*TE VERWERKEN GEGEVENS*

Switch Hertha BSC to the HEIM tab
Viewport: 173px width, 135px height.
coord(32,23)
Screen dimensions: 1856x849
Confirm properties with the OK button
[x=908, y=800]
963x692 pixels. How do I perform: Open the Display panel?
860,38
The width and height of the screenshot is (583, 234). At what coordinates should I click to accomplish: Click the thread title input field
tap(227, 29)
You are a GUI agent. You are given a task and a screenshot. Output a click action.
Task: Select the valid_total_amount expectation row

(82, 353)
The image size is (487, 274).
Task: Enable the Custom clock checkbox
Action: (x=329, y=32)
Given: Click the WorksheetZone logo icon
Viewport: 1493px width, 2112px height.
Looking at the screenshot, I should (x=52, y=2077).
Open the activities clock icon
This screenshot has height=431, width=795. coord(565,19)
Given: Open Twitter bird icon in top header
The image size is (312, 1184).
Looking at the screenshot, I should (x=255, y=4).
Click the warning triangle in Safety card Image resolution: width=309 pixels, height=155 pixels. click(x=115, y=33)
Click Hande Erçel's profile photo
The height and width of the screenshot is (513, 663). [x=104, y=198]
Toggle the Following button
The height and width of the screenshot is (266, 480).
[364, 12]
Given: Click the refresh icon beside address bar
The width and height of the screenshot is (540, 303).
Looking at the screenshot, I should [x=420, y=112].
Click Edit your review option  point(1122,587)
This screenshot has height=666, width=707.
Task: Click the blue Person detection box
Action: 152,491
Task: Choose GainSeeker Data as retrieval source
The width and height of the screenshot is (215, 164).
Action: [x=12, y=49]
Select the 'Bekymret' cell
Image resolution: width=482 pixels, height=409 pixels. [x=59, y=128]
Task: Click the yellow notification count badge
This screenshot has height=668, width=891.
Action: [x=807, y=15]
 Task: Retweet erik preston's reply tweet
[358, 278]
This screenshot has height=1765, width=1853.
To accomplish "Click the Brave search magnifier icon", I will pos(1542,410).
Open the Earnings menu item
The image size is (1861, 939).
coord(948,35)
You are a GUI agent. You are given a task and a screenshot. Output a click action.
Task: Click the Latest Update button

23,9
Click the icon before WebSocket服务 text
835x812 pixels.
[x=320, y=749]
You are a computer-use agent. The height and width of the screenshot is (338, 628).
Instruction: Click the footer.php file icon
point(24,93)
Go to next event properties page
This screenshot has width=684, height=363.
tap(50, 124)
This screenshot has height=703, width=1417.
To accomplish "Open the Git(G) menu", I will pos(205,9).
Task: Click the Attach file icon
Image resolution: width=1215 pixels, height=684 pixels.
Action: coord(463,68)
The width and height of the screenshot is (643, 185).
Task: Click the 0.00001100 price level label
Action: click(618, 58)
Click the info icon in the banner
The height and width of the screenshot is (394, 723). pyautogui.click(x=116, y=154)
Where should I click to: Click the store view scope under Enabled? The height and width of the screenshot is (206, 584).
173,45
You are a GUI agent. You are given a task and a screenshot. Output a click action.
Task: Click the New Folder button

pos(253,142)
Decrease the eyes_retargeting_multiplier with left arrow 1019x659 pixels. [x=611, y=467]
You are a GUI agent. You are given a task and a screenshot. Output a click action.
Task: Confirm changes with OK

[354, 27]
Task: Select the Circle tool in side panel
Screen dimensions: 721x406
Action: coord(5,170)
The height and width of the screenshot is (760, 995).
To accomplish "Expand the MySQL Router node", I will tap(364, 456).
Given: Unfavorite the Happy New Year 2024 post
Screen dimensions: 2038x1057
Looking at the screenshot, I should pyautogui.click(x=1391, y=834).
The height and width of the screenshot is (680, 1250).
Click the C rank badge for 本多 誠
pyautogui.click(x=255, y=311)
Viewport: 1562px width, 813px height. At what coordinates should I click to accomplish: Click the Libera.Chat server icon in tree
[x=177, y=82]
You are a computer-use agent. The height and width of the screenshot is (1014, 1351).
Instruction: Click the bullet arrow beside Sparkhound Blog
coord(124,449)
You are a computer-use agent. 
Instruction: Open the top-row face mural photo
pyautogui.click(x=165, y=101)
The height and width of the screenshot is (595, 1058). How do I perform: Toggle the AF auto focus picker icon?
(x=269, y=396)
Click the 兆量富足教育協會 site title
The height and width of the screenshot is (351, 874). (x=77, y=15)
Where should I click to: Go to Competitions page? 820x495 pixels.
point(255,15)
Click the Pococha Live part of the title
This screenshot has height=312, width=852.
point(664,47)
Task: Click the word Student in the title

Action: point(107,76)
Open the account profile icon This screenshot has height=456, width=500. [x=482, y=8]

*OPGAVE*
Kopieer alle bovenstaande items regel voor regel, zonder ook maar één teken te wijzigen.

*UITWERKING OPGAVE*
Switch Hertha BSC to the HEIM tab
Viewport: 173px width, 135px height.
coord(32,23)
Screen dimensions: 1856x849
Confirm properties with the OK button
[x=908, y=800]
963x692 pixels. How do I perform: Open the Display panel?
860,38
The width and height of the screenshot is (583, 234). At what coordinates should I click to accomplish: Click the thread title input field
tap(227, 29)
You are a GUI agent. You are given a task and a screenshot. Output a click action.
Task: Select the valid_total_amount expectation row

(82, 353)
The image size is (487, 274).
Task: Enable the Custom clock checkbox
Action: (x=329, y=32)
Given: Click the WorksheetZone logo icon
Viewport: 1493px width, 2112px height.
Looking at the screenshot, I should (x=52, y=2077).
Open the activities clock icon
This screenshot has height=431, width=795. coord(565,19)
Given: Open Twitter bird icon in top header
The image size is (312, 1184).
Looking at the screenshot, I should (x=255, y=4).
Click the warning triangle in Safety card Image resolution: width=309 pixels, height=155 pixels. click(x=115, y=33)
Click Hande Erçel's profile photo
The height and width of the screenshot is (513, 663). [x=104, y=198]
Toggle the Following button
The height and width of the screenshot is (266, 480).
[364, 12]
Given: Click the refresh icon beside address bar
The width and height of the screenshot is (540, 303).
Looking at the screenshot, I should [x=420, y=112].
Click Edit your review option  point(1122,587)
This screenshot has height=666, width=707.
Task: Click the blue Person detection box
Action: 152,491
Task: Choose GainSeeker Data as retrieval source
The width and height of the screenshot is (215, 164).
Action: [x=12, y=49]
Select the 'Bekymret' cell
Image resolution: width=482 pixels, height=409 pixels. [x=59, y=128]
Task: Click the yellow notification count badge
This screenshot has height=668, width=891.
Action: [x=807, y=15]
 Task: Retweet erik preston's reply tweet
[358, 278]
This screenshot has height=1765, width=1853.
To accomplish "Click the Brave search magnifier icon", I will pos(1542,410).
Open the Earnings menu item
The image size is (1861, 939).
coord(948,35)
You are a GUI agent. You are given a task and a screenshot. Output a click action.
Task: Click the Latest Update button

23,9
Click the icon before WebSocket服务 text
835x812 pixels.
[x=320, y=749]
You are a computer-use agent. The height and width of the screenshot is (338, 628).
Instruction: Click the footer.php file icon
point(24,93)
Go to next event properties page
This screenshot has width=684, height=363.
tap(50, 124)
This screenshot has height=703, width=1417.
To accomplish "Open the Git(G) menu", I will pos(205,9).
Task: Click the Attach file icon
Image resolution: width=1215 pixels, height=684 pixels.
Action: coord(463,68)
The width and height of the screenshot is (643, 185).
Task: Click the 0.00001100 price level label
Action: click(618, 58)
Click the info icon in the banner
The height and width of the screenshot is (394, 723). pyautogui.click(x=116, y=154)
Where should I click to: Click the store view scope under Enabled? The height and width of the screenshot is (206, 584).
173,45
You are a GUI agent. You are given a task and a screenshot. Output a click action.
Task: Click the New Folder button

pos(253,142)
Decrease the eyes_retargeting_multiplier with left arrow 1019x659 pixels. [x=611, y=467]
You are a GUI agent. You are given a task and a screenshot. Output a click action.
Task: Confirm changes with OK

[354, 27]
Task: Select the Circle tool in side panel
Screen dimensions: 721x406
Action: coord(5,170)
The height and width of the screenshot is (760, 995).
To accomplish "Expand the MySQL Router node", I will tap(364, 456).
Given: Unfavorite the Happy New Year 2024 post
Screen dimensions: 2038x1057
Looking at the screenshot, I should pyautogui.click(x=1391, y=834).
The height and width of the screenshot is (680, 1250).
Click the C rank badge for 本多 誠
pyautogui.click(x=255, y=311)
Viewport: 1562px width, 813px height. At what coordinates should I click to accomplish: Click the Libera.Chat server icon in tree
[x=177, y=82]
You are a computer-use agent. The height and width of the screenshot is (1014, 1351).
Instruction: Click the bullet arrow beside Sparkhound Blog
coord(124,449)
You are a computer-use agent. 
Instruction: Open the top-row face mural photo
pyautogui.click(x=165, y=101)
The height and width of the screenshot is (595, 1058). How do I perform: Toggle the AF auto focus picker icon?
(x=269, y=396)
Click the 兆量富足教育協會 site title
The height and width of the screenshot is (351, 874). (x=77, y=15)
Where should I click to: Go to Competitions page? 820x495 pixels.
point(255,15)
Click the Pococha Live part of the title
This screenshot has height=312, width=852.
point(664,47)
Task: Click the word Student in the title

Action: point(107,76)
Open the account profile icon This screenshot has height=456, width=500. [x=482, y=8]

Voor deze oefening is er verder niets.